Я не помню, когда последний раз приходил в кинозал и вдруг с такой железобетонной конкретностью сталкивался с теми вопросами, которые живут внутри все время, но особенно обострились в последние полтора года. Оговорюсь, что Буслов не публицист и не политический оратор. Но он снимает о раздрае, о расколе. Его «Родина» забирается после просмотра под кожу, активируя все те неудобные темы, о которых не хочется думать и которые не упоминаются в фильме. Это работает так, поскольку в конечном счете каждый из зрителей «Родины» — ее же герой.
Что такое раскол сегодня? Когда два твоих лучших друга уезжают заграницу, и ты их видишь пару раз в год. Когда смотришь на людей с георгиевскими ленточками и испытываешь страх, ими украшены дорогие машины с надписями «можем повторить!». Эти ленты неотделимы от войны на востоке Украины, и я боюсь людей, которые их носят. И в то же самое время каждый раз, навещая родителей, я вижу ту же самую ленточку рядом с портретом умершей несколько лет назад бабушки. Бабушка ее очень любила, от нее она и осталась. Или я вспоминаю прошлогодний показ в «Иллюзионе» на 9 мая «Летят журавли», где в финале на перрон высыпают герои с орденами, повязанными лентами в тех же цветах; с ними же сидел и полный зал, и в этот момент не чувствовалось никакой фальши.

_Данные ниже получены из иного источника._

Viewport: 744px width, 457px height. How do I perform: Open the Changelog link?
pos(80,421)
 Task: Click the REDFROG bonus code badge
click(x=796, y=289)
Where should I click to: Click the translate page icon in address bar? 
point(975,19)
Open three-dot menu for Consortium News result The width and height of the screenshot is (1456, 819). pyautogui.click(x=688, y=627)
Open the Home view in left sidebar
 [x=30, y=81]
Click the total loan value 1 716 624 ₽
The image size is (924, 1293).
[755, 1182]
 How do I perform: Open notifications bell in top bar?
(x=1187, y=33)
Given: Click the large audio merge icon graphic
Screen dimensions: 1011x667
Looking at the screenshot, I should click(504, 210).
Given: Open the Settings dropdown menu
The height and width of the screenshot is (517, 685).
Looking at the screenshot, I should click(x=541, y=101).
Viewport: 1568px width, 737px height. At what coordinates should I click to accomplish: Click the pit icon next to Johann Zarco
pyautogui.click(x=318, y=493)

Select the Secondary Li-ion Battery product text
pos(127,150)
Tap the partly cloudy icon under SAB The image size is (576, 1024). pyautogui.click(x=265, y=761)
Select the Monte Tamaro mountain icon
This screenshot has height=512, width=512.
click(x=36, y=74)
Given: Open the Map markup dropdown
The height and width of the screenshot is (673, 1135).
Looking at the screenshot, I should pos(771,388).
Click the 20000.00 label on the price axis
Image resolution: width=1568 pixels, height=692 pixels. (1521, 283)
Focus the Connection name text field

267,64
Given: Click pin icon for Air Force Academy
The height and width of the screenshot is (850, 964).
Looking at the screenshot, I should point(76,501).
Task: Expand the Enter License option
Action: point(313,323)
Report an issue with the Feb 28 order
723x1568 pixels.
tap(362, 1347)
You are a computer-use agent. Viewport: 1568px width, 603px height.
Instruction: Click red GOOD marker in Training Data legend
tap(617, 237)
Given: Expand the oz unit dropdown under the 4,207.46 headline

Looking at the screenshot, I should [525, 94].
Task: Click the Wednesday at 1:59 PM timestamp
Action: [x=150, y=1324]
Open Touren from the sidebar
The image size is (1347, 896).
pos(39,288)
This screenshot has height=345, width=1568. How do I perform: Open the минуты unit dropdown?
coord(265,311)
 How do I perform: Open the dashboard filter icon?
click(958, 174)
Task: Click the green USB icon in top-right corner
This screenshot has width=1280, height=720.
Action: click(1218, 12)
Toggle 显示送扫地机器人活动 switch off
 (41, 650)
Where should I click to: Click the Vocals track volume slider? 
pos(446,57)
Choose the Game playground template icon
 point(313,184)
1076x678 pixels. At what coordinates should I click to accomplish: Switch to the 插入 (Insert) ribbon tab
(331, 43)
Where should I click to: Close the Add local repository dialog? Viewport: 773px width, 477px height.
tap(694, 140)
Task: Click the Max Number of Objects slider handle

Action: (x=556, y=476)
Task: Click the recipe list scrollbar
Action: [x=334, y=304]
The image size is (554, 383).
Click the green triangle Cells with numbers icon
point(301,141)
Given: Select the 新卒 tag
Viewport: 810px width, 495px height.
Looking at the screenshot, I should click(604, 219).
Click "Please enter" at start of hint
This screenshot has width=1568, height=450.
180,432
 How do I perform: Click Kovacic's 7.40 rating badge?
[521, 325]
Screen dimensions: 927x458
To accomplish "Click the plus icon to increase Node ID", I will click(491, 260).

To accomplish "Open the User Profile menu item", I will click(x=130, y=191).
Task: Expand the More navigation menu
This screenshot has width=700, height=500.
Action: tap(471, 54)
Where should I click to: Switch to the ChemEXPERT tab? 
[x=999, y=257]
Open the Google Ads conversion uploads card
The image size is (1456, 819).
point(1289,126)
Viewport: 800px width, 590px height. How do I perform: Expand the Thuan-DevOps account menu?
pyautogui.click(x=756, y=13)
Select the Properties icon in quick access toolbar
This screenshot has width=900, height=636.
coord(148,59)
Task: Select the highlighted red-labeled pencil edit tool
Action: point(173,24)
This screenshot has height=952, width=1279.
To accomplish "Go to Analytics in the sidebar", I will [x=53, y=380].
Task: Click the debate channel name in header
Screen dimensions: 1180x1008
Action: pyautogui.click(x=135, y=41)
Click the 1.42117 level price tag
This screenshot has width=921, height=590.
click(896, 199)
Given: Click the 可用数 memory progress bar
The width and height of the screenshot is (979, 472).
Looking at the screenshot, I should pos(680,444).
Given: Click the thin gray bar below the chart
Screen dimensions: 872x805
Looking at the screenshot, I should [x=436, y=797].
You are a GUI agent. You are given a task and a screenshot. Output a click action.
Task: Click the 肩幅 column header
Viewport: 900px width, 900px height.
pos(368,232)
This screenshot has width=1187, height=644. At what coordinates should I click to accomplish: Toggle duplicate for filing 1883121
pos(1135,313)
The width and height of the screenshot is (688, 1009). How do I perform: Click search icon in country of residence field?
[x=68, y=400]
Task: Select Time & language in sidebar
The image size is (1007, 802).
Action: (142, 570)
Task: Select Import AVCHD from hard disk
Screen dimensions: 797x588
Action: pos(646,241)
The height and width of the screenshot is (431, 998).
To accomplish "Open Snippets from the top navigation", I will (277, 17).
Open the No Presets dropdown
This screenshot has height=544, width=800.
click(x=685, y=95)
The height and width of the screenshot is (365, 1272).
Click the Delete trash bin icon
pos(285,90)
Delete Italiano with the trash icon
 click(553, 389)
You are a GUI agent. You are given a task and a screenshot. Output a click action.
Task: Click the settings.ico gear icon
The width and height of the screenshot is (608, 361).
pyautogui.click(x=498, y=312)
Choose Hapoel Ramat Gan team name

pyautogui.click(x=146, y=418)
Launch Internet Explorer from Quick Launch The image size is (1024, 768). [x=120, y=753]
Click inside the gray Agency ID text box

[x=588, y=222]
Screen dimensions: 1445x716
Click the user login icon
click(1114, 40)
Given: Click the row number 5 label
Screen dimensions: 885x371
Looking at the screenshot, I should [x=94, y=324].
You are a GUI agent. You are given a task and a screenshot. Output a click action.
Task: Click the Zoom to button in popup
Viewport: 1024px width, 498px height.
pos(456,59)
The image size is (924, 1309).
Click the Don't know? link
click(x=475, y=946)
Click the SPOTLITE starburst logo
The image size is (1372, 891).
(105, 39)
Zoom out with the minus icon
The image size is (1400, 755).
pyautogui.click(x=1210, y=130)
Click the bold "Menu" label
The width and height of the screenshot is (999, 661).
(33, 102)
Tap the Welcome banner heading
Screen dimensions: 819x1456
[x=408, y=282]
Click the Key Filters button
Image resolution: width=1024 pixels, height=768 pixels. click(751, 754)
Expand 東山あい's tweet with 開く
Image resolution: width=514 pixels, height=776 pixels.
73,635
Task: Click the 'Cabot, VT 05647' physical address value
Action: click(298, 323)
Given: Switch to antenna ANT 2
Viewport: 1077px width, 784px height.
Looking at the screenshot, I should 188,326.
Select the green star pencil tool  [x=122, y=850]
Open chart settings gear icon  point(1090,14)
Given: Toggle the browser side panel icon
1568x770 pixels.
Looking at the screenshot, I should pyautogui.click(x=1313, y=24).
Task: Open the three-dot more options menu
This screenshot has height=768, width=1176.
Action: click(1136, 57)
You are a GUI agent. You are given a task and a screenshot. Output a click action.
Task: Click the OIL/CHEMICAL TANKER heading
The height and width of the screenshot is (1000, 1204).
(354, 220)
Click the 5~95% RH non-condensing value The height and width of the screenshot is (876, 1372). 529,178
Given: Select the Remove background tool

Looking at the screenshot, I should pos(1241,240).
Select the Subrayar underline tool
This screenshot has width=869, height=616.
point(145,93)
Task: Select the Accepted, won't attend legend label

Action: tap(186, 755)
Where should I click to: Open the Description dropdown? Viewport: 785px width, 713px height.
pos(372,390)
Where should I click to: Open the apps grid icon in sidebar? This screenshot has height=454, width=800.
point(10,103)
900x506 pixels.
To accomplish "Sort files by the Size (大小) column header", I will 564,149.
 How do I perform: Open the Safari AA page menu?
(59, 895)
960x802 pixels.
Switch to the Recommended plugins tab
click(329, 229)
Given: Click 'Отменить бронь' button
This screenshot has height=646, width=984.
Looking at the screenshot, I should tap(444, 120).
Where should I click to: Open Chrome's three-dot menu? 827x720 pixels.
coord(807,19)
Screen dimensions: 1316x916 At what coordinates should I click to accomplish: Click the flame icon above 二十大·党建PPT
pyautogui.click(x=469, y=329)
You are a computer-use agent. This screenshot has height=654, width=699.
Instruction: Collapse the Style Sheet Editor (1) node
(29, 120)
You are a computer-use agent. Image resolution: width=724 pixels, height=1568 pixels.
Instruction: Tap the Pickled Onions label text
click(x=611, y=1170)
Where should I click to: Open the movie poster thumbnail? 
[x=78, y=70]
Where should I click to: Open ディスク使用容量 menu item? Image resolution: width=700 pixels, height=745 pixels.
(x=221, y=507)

Зато ощущалась беспомощность пуристов, из года в год доказывающих, что все это выдумка нынешнего правительства. Презрительно высокомерными по отношении к реальности выглядят близкие знакомые, довольно констатирующие, что пиар-акция Кремля провалилась, и повязывают ленты только те, кого обязало начальство. Раскол — это когда в пакете с демократическими взглядами и тысячу раз оправданной ненавистью и к нынешнему режиму, и к идущей войне идет поддержка батальона «Азов» и прославления «Украинской повстанческой армии». В этом есть что-то от эскапистской попытки унять те же фантомные боли, как и у Макара, безоговорочно доверившегося Индии.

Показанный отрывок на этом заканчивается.